Hookups in general seem to sell, but the right people hooking up will sell even more. There’s reason to believe reports that producers encouraged Olympios and Jackson to get together. Olympios was by far the most entertaining person on Nick’s season of The Bachelor: She was praised for creating great TV moments, like spraying whipped cream on her breasts and having Nick lick it off, and she knew her worth. When she was asked if she’d do BiP, she demurred, stating not unfairly that she deserved her own show.

Jackson had less airtime, since Rachel Lindsay gave him the boot at the beginning of the third episode of this Bachelorette season, but he’d already proven himself charming, funny, an enormous showboat, and a total scumbag. Highlights included comparing himself to Michael Jordan and Tom Brady during a game of amateur basketball (that his team didn’t win); slam-dunking on Rachel, the woman he was trying to impress; and doing a real-life “who dis?” to his ex-girlfriend who’d come on the show to confront him, then lying about it to Rachel before the ex brought out text message receipts. When Rachel told him, “You need to get the fuck out,” he came back to plead his case, poorly, only to get another you-go-girl beatdown from Rachel. With the help of producers, Jackson and Olympios perhaps found their way to one another for a reason: It was ratings gold.

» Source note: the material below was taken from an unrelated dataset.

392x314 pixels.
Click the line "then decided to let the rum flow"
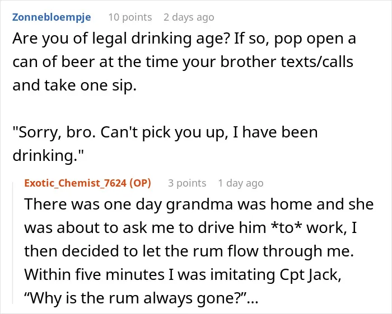pos(189,251)
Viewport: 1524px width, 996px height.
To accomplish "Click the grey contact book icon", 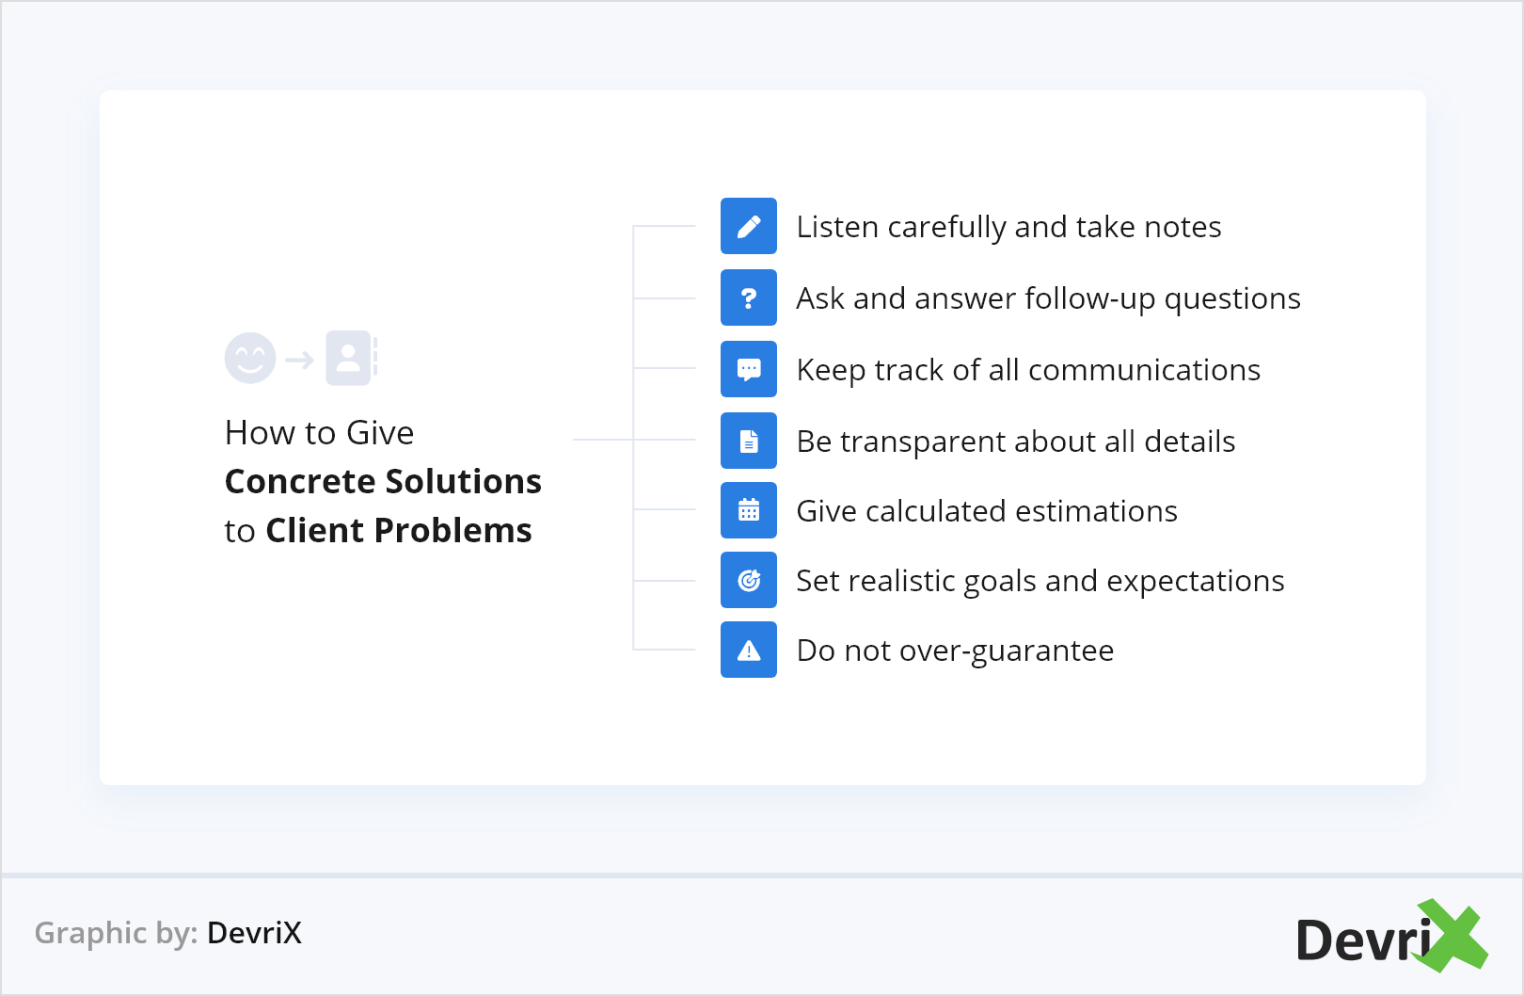I will pyautogui.click(x=350, y=358).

Even if the events of June 4 turn out to be overblown, if the investigation proves it was just the kind of drunken hookup the contestants signed on for, there’s no way to turn back the dial. All those other border-brushing incidents were allowed into the show — and allowed to escalate — because no one got hurt. But the kind of hurt that arises from even just the possibility that a sexual assault could happen, and be filmed, is an injury too far. I will miss Bachelor in Paradise as much as anyone. I am sad for the contestants who will not get a chance to find love or at least further their Instagram brands, and for the jobs of crew members who had nothing to do with what transpired. I feel, in many ways, responsible as a fan and an advocate, for encouraging the escalating outrageous behavior that made such an incident possible. I hope everyone involved receives justice. But I do not for a second wish to see another episode of Bachelor in Paradise. A reality show that gets this real is no longer entertainment; it’s a tragedy.